§ **Verilen metin**:
----------

Meselâ Kur’ân’da bir âyette “kıyamet günü Allah onlarla konuşmaz” (Bakara (2), 174) denirken, başka bir âyette de “Rabbine andolsun ki onların hepsine yapmakta oldukları şeyleri soracağız” (Hıcr (15), 92-93) denmektedir. Hem konuşmaz, hem de soracak denmesi arasında çelişki vehmi uyanabilmektedir. Oysa birinci âyette geçen onlarla konuşmaz ifadesi ikram ve lütuf makamında olup Allah’ın onlara iltifat etmeyeceği manasındadır. İkinci âyette geçen soracak ifadesi ise azarlama ve kınama makamındadır. Farklı makamlar arasında ise çelişki söz konusu olmaz.

3. Fiilin farklı yönlerine işaret edilmesiyle ortaya çıkan çelişki vehmi. Bir küpün değişik yönlerden değişik hacimleri vardır. Bunun gibi bir metnin de farklı yerlerden farklı görünümleri vardır. Dolayısıyla birbirlerinin aynısı olmadıkları gerekçesiyle görünümdeki farklılıklar arasında bir çelişkiden söz edilmesi tutarlı olmaz. Meselâ Kur’ân’da “onları siz öldürmediniz, fakat onları Allah öldürdü” (Enfâl (8), 17) denerek Müslümanların Bedir savaşında öldürdükleri müşrikler hakkında bir tespitte bulunulmaktadır. Acaba savaş meydanında öldürülen müşrikleri gerçekten de Müslümanlar öldürmemişler midir? Oysa bu âyette Müslümanların elleriyle gerçekleşen öldürme fiili, Allah’ın temelde izin ve imkân vermek suretiyle insanların fiillerini gerçekleştirmesi şeklinde anlaşılmalıdır. Başka bir ifadeyle fiil, kazanma (kesb) ve doğrudan işleme (mübaşeret) yönüyle insana aitken; bu fiil yaratma ve tesir yönünden insana değil Allah’a aittir. Dolayısı ile burada herhangi bir çelişkili durum söz konusu değildir.

----------

Çelişki vehmi üzerine olan metinde "Meselâ Kur’ân’da bir" ifadesinden "söz konusu olmaz." ifadesine kadar uzanan bölümü hiç değiştirmeden yeniden yazar mısın? Sonraki kayıtlar farklı bir kaynaktan alınmıştır.

§ **Ham veriler**:

----------

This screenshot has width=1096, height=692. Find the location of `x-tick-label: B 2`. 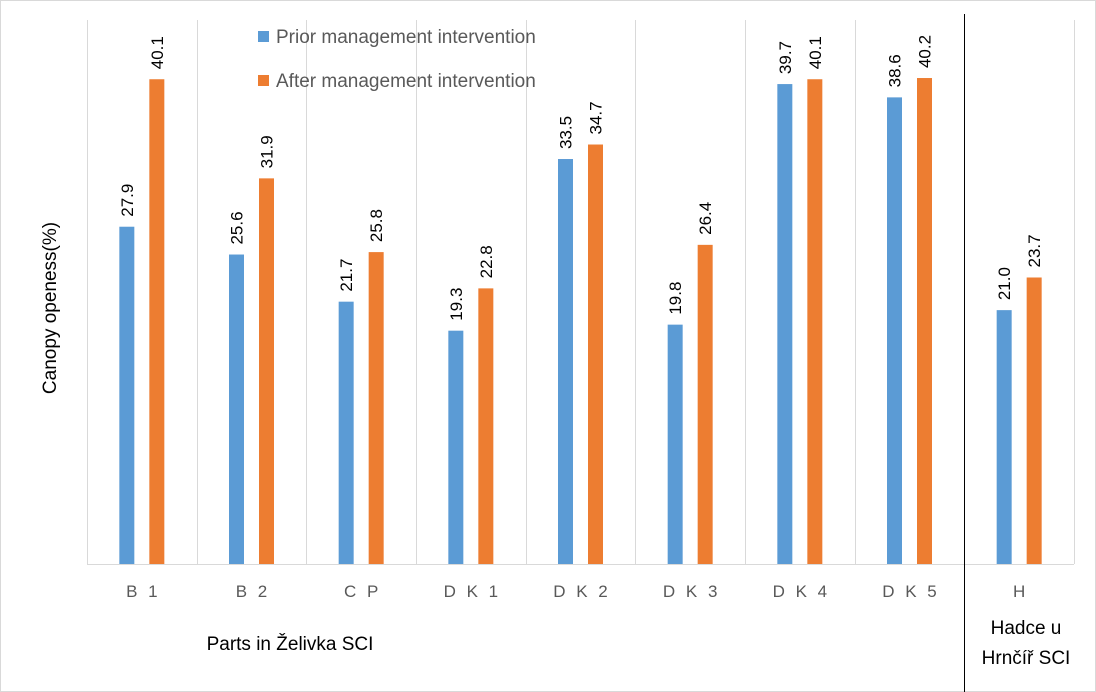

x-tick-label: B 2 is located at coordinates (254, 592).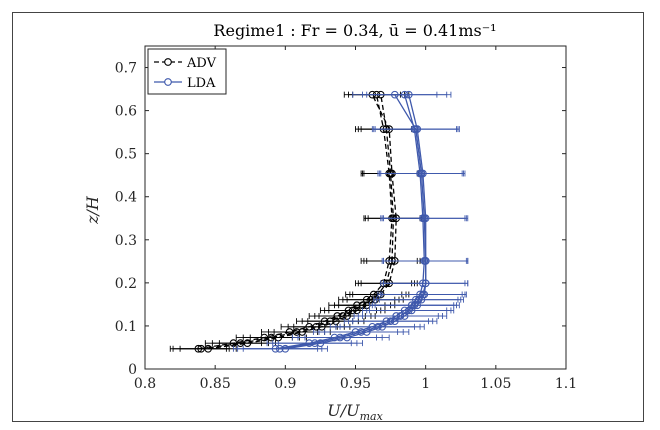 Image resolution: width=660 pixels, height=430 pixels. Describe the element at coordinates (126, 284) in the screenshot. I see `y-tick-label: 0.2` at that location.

----------

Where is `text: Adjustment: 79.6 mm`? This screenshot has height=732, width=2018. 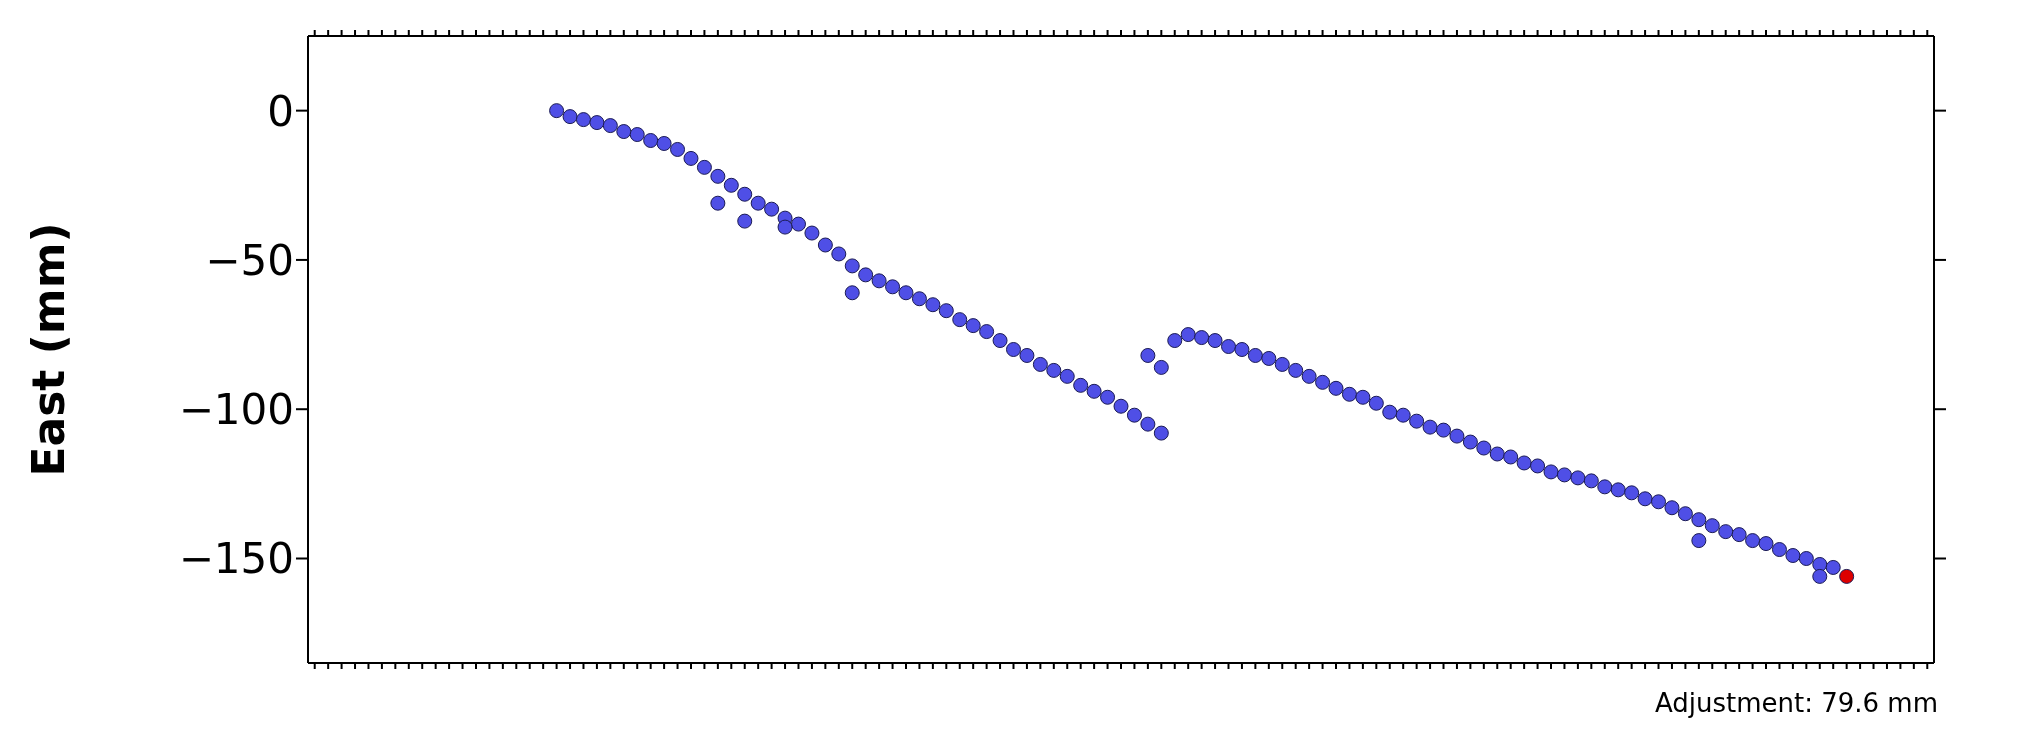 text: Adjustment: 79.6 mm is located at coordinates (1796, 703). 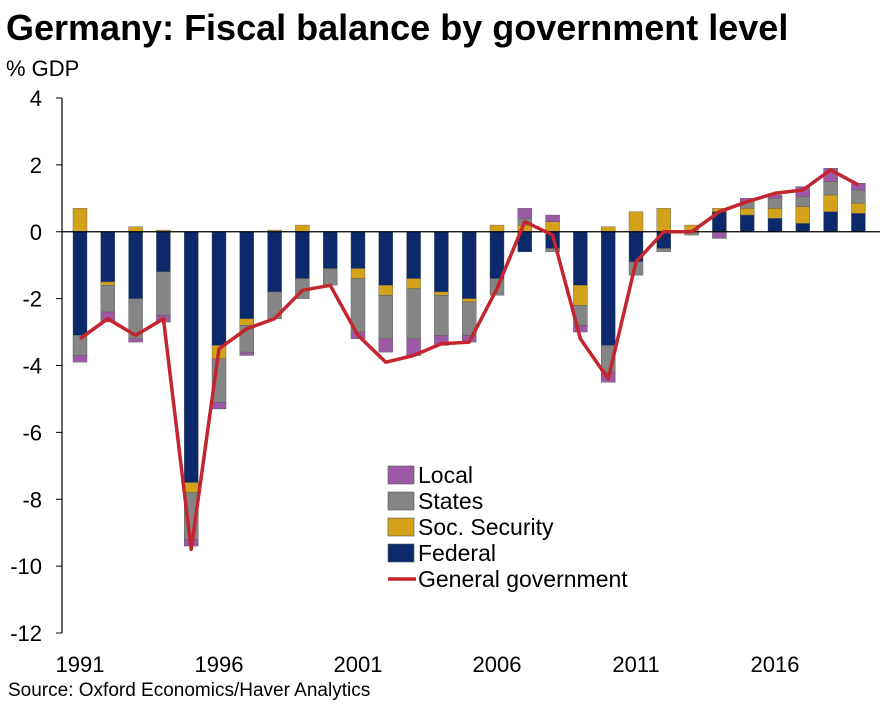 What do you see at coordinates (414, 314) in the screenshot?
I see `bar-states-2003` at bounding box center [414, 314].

----------

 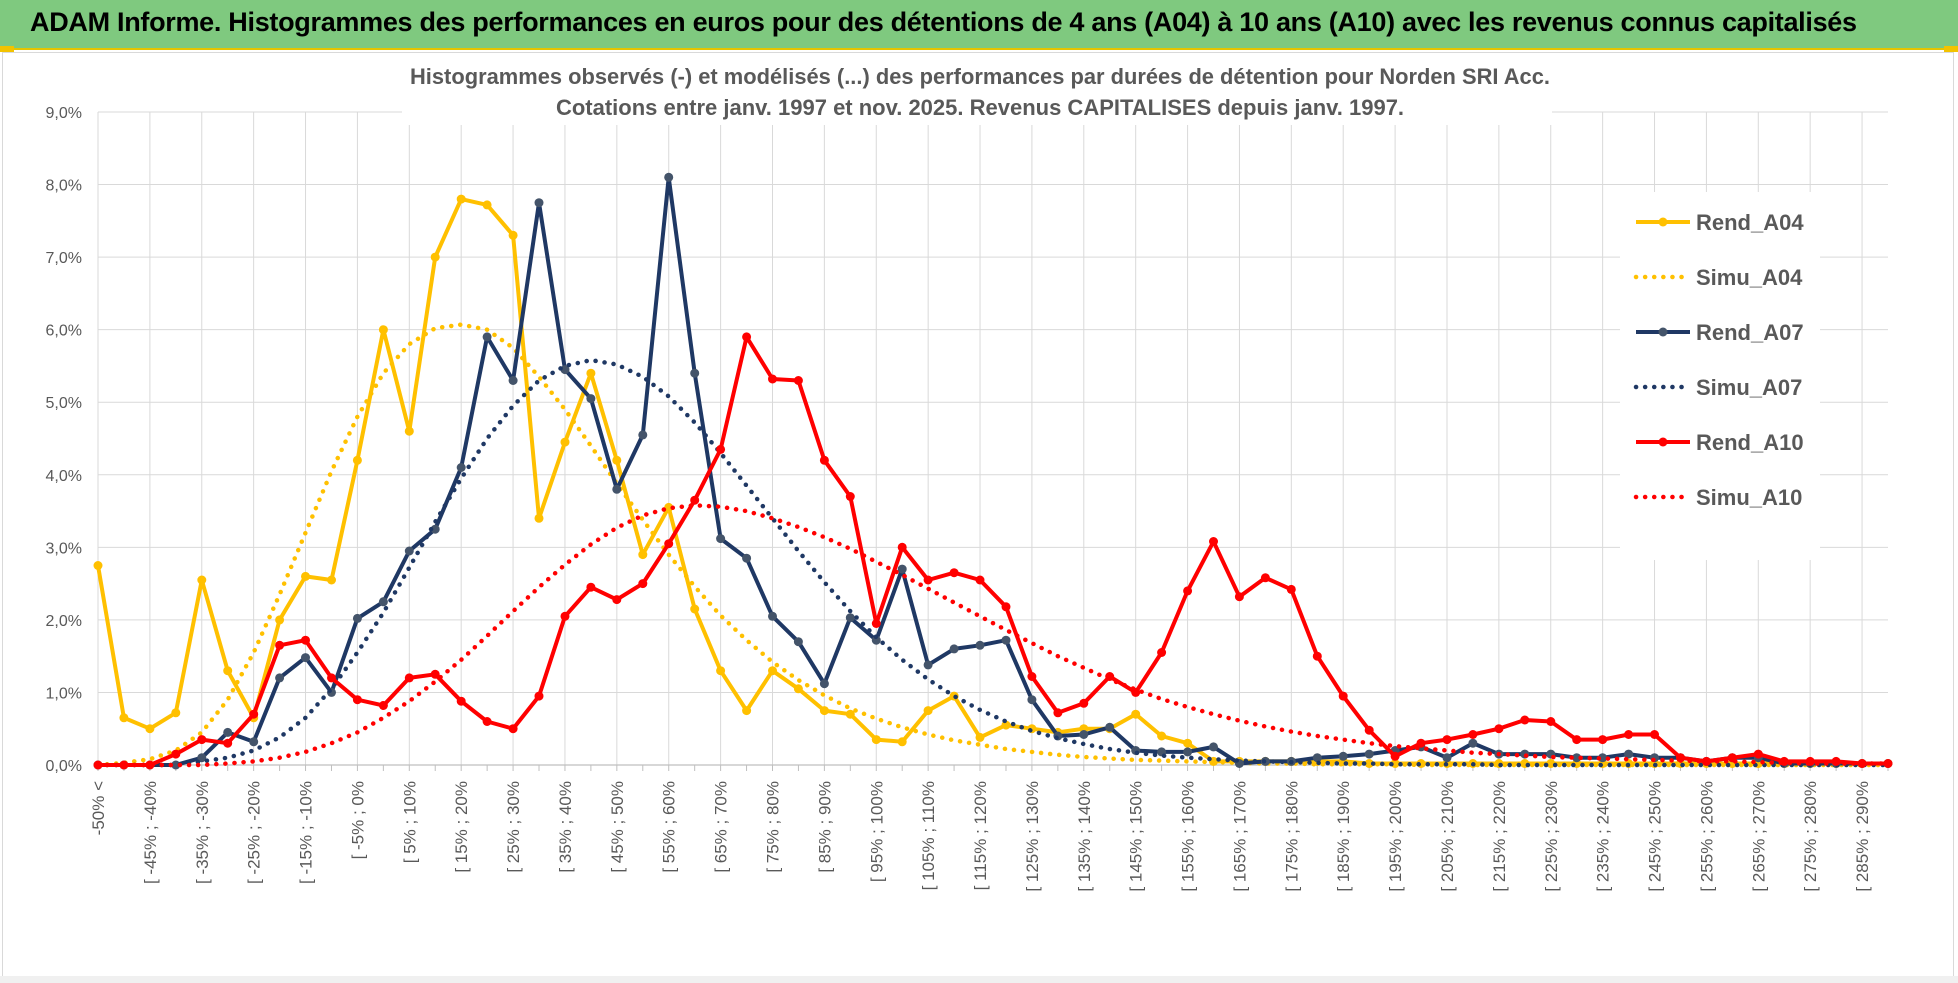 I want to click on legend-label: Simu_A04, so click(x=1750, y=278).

----------

§ **Yanıt**:
Meselâ Kur’ân’da bir âyette “kıyamet günü Allah onlarla konuşmaz” (Bakara (2), 174) denirken, başka bir âyette de “Rabbine andolsun ki onların hepsine yapmakta oldukları şeyleri soracağız” (Hıcr (15), 92-93) denmektedir. Hem konuşmaz, hem de soracak denmesi arasında çelişki vehmi uyanabilmektedir. Oysa birinci âyette geçen onlarla konuşmaz ifadesi ikram ve lütuf makamında olup Allah’ın onlara iltifat etmeyeceği manasındadır. İkinci âyette geçen soracak ifadesi ise azarlama ve kınama makamındadır. Farklı makamlar arasında ise çelişki söz konusu olmaz.